Mathew Al, et al. in their study, found that the most prevalent normal variations and oral lesions were Fordyce granules, fissured tongue, frictional hyperkeratosis, smoker’s palates [8]. In our study, we found pigmented lesions (smoker’s melanosis) and white lesions (leukoplakia) were more prevalent. We did not evaluate the oral mucosal developmental anomalies.

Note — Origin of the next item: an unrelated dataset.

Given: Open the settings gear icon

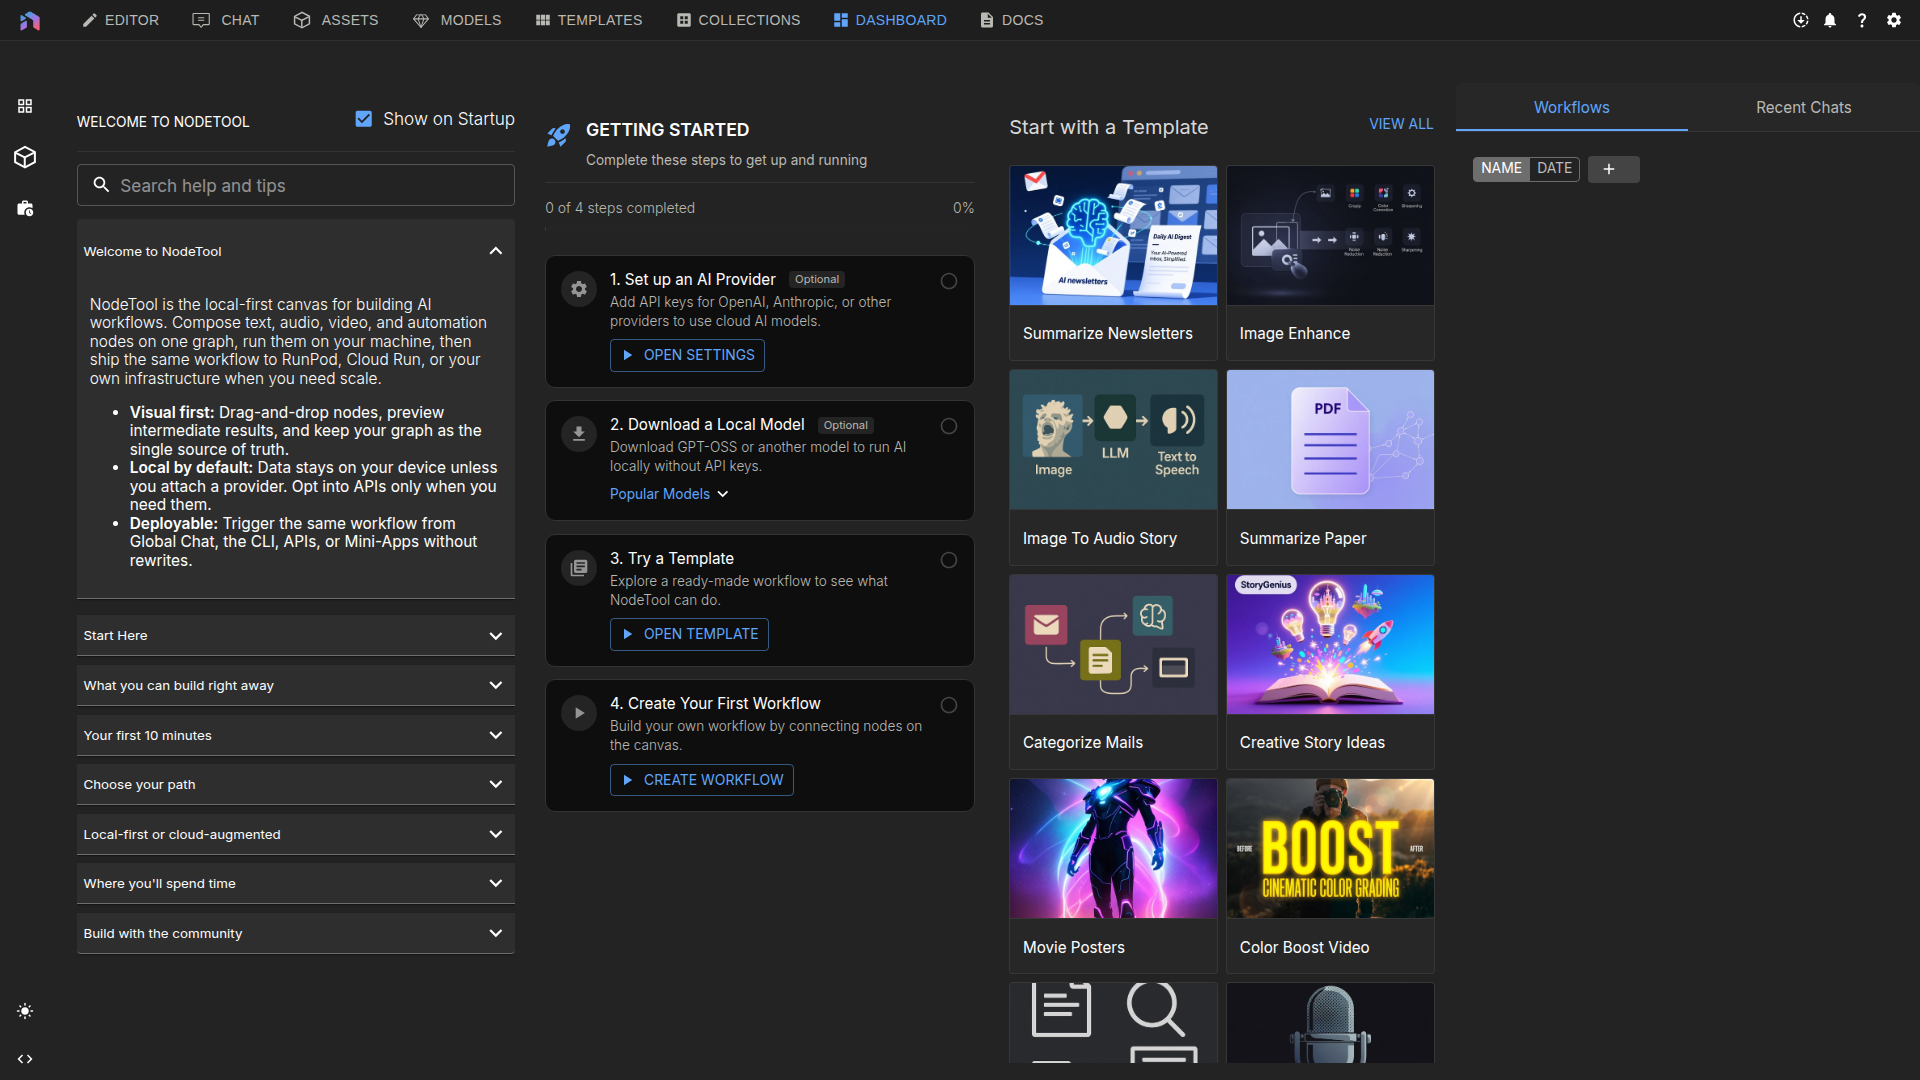Looking at the screenshot, I should (x=1895, y=20).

The prevalence of oral cancer in our study was 0.13%. Another study by Lay KM, et al. concluded that the prevalence of oral cancer is 0.03% with smoking [9]. After analyzing the data, we concluded that OMLs are significantly more common in smokers in Jeddah Saudi Arabia. Fatemeh Ahmadi performed one study on the prevalence of OMLs in smokers and non-smoker in Hamadan (Iran) and found a large number of oral mucosal lesions in smokers that had a strong correlation with smoking [1]. Leukoplakia was more frequently observed in subjects with smoking habits. As in many other studies, our study also supports an association between smoking habits and leukoplakia [12]. After analyzing the data, we concluded that OMLs are significantly more common in smokers. According to the literature, these outcomes were the same as in other studies [13-16]. Dentists must be aware of the effect of smoking on the development of oral pathologic lesions and encourage smokers to quit the habit [17]. Tobacco smoking increases the number of aneuploid nuclei in the oral epithelium and causes oral malignant and premalignant lesions. Therefore, an inspection of the oral cavity to find lesions caused by tobacco is a good way to initiate tobacco cessation. Thus, the oral mucosa should be examined carefully, especially in smokers, even if the patients did not attend with the complaint of oral lesions. In this study, we selected only cigarette smokers and did not evaluate other habits such as alcohol and tobacco chewing. In another study, OMLs differed according to some habits but were most prevalent in smokers [18]. Therefore, close follow-up and systematic evaluation are more necessary in smokers. It is also necessary to educate oral hygienists, dentists, and medical specialists about how to treat smokers [18].
Conclusion
The results of the present study provide important information about the prevalence of oral mucosal lesions among patients who had a smoking habit in Jeddah, Saudi Arabia. The information presented in this study adds to our understanding of the common oral mucosal lesions occurring in smokers. White, pigmented lesions were the most common types of oral mucosal lesions reported in smokers. Efforts to increase patient awareness of the oral effects of smoking and to eliminate the smoking habit are needed to improve oral and general health. The results of this study should serve as the basis for a larger, nation-wide survey of oral lesions.
Declarations
Conflicts of Interest
The authors declared no potential conflicts of interest with respect to the research, authorship, and/or publication of this article.
Acknowledgment
We would like to pay a special thanks to dental students, Rotana Ahmed Hafiz and Hanan Abdulkareem Marghalani from King Abdulaziz University Jeddah, KSA for their contribution to data collection.